You're meant to turn in all of your work in a replicatable form. We need to be able to run your code and get your exact results.
If you used downloaded files and they're reasonably sized, upload them with your submission. If they're huge, upload a link to them along with clear instructions for downloading.
Your code submission is a critical component of your project and will be graded individually for each student. We need to be able to understand and reproduce your analysis.
Code to load, clean, and process your datasets. We should be able to run these steps and get your exact cleaned data. Include all data preprocessing, missing value handling, and feature engineering.
Team vs. Individual Work:
Initial data cleaning and processing can be shared team work (placed in repository root). If you work with additional datasets for your individual analysis, place that cleaning code in your personal folder.
Since you're combining multiple data sources, provide the code used to join/merge your datasets. This is crucial for understanding your data integration approach.
Team vs. Individual Work:
Basic data integration can be shared team work (placed in repository root). Individual analyses may require additional data merging specific to each approach.
All analytical code including model fitting, statistical tests, and validation. Use appropriate seeds so we can literally get your results! Include:
Individual Work Required:
Each student must perform their own complete end-to-end data analysis with their chosen modeling approach. This code must be in your personal folder.
Code used to generate all graphics, tables, and visualizations in your report. Your Final Report must meet all graphics requirements: exactly 5 graphics (combination of tables and data visualizations including charts and graphs), with at least 1-2 being impressive "show-stoppers" with excellent visual design, coloring, and labeling. Use seeds where appropriate to ensure reproducible results.
Team vs. Individual Work:
Graphics specific to individual analyses go in personal folders. Overarching graphics that don't stem from a single analysis (e.g., dataset overview charts) can be shared team work in the repository root.

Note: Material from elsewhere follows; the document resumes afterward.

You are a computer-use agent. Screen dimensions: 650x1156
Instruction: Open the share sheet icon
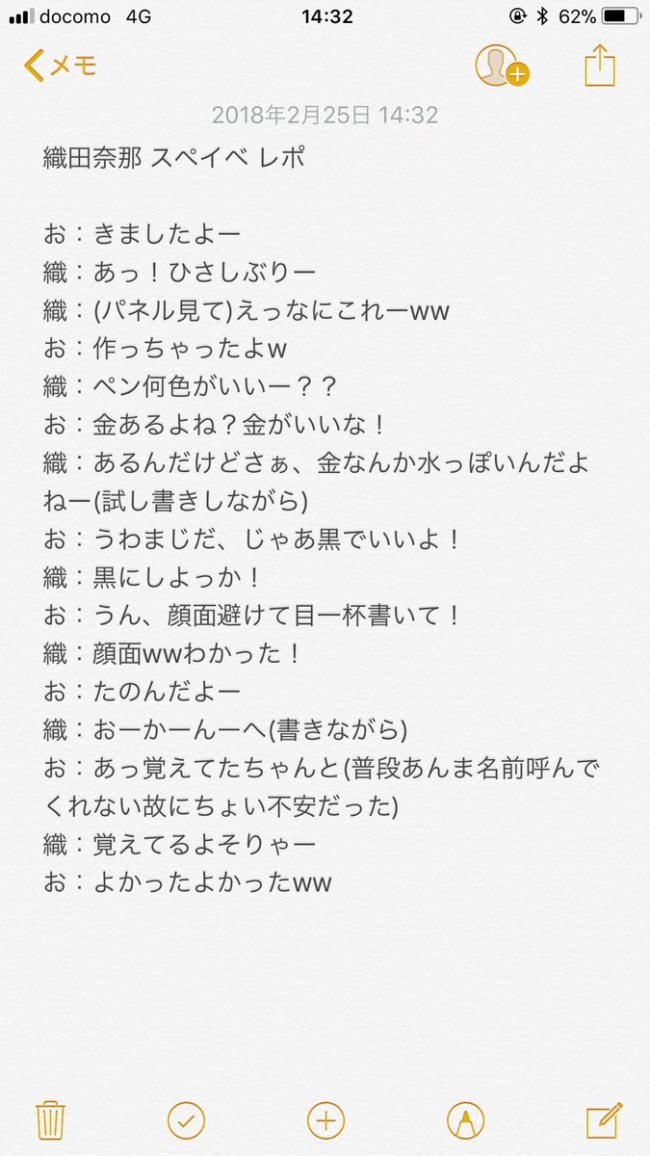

Include documentation noting any team member who does not contribute at least 80% of what is expected for the code deliverable. This can be a simple text file or comment block in your main notebook.
Students must upload their individual code files to their personal folder within the team's GitHub repository that will be created for your group. Submit your code as a Jupyter Notebook (.ipynb file) that can be executed, plus a backup HTML version (in case your TA cannot run the notebook). Ensure all code cells are visible and properly commented in both versions.